The social security institution overseeing the design of a new social security scheme plays a critical role in this process by providing policy and actuarial expertise to all stakeholders. Actuaries are essential in evaluating the impacts of proposed designs of a new social security scheme.
- The contribution rate of a new scheme should be set by paying due attention to the roles of existing schemes. The resulting overall benefits and total contribution rate (if all schemes are taken into account) should strive to achieve a balance between overall benefit adequacy, the affordability of total contributions and the sustainability of the resulting system.
- In principle, the social security institution should set the contribution rate in such a way as to ensure that the desired benefit level will be attained after a standard career.
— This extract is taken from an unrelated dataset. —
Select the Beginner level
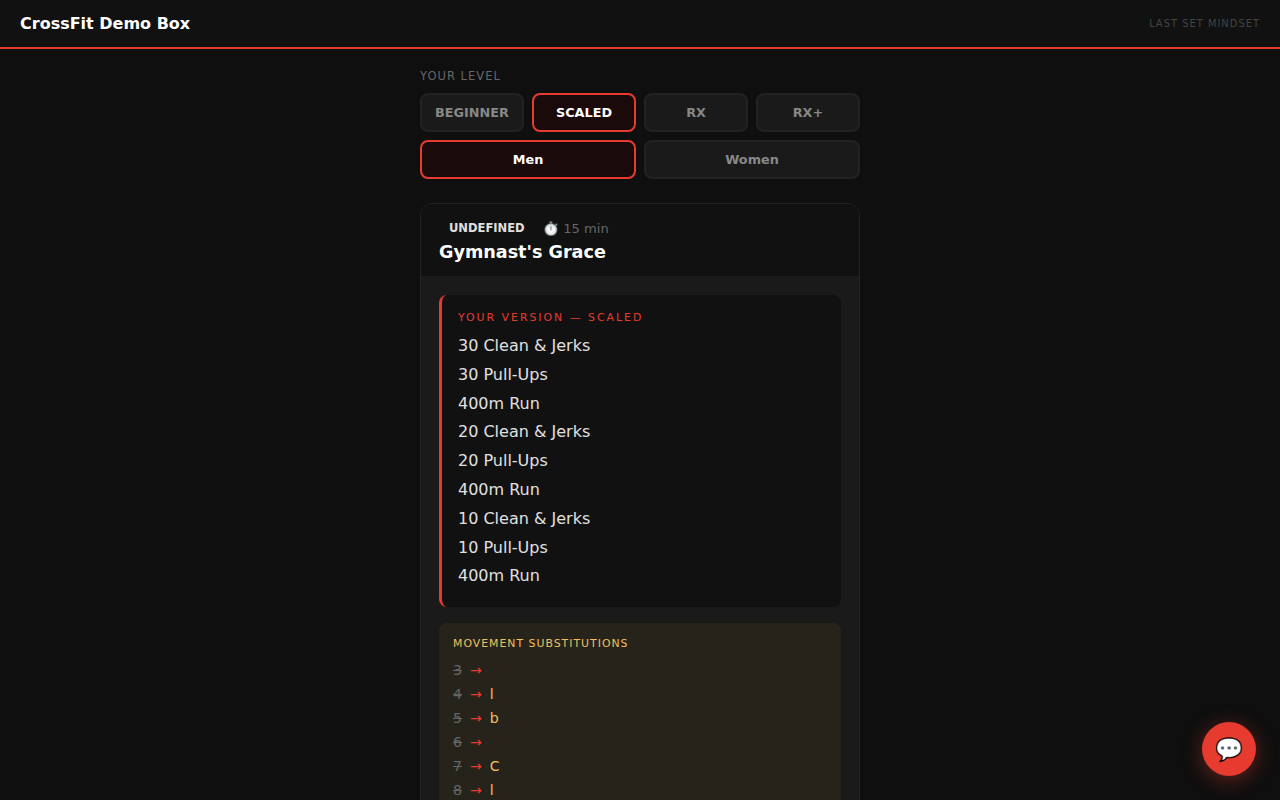This screenshot has width=1280, height=800. pyautogui.click(x=472, y=113)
It should also take into account the variation in career patterns of the covered population and the benefit objectives of the system for those who do not enjoy a full working career.
- The social security institution should refer to the ILO Conventions and Recommendations in the design of a new social security system.
- The actuary should develop indicators that illustrate the evolving demographic environment of a new social security scheme. For example, the dependency ratio (the ratio of the number of beneficiaries to the number of contributors), and changes in it, gives a good indication of the ageing process.
- The actuary should assess the cost of a new social security scheme under different financing approaches, for example, PAYG , partial funding and full funding. Recommendations as to the most appropriate financing approach should take into account, but are not limited to, the following factors:
- The current and expected future demographic characteristics of the covered population;
- The current and expected future economic environment of a country;
- The degree of development of national financial markets and access to international financial markets;
- The skills and expertise available internally and externally to manage assets;
- Any goals set by stakeholders for the use of a new system income, e.g. socially responsible investments;
- The financing approaches used by other parts of the social security system as well as by private schemes, if applicable. Such analysis should be undertaken in order to minimize impacts of future negative developments on the overall affordability and adequacy of the system.
- Recommendations on the structure and design of a provident fund scheme should take into account the setting of appropriate minimum rates of return and the possibility of withdrawing part of the benefit before normal retirement date (including the modalities and potential impacts of such withdrawals), as well as financing and adequacy considerations.
- While participating in the design of a new social security scheme, the social security institution should advise stakeholders on adequacy, affordability and different financing approaches for the options under consideration.
- In respect of a new social security scheme, the social security institution should assess its adequacy and affordability by considering it as part of a country’s overall social security system. Since private and public schemes coexist in many countries, such analysis may need to include private schemes.
- The social security institution should work with stakeholders to define what “adequacy” and “affordability” mean in the context of a particular country. In doing so, it should bring to the attention of the stakeholders international standards with respect to adequacy.
- The design of a new social security scheme, especially pension and health-care schemes, must take into account the demographic characteristics of the covered population. In particular, the impact of ageing on the scheme through decreasing fertility and mortality rates and the consequent transition of active contributors into pensioners should be considered.
- Other important aspects which should be taken into account in designing a new scheme include the impacts on savings and the incentive structure, on labour markets, on government finances and fiscal sustainability, and fairness between generations and different categories within each generation.
- An appropriate financing and funding policy of a new scheme should be established by taking into account the current economic and demographic environment as well as likely future trends.
- The social security institution should include actuaries in the discussions with stakeholders.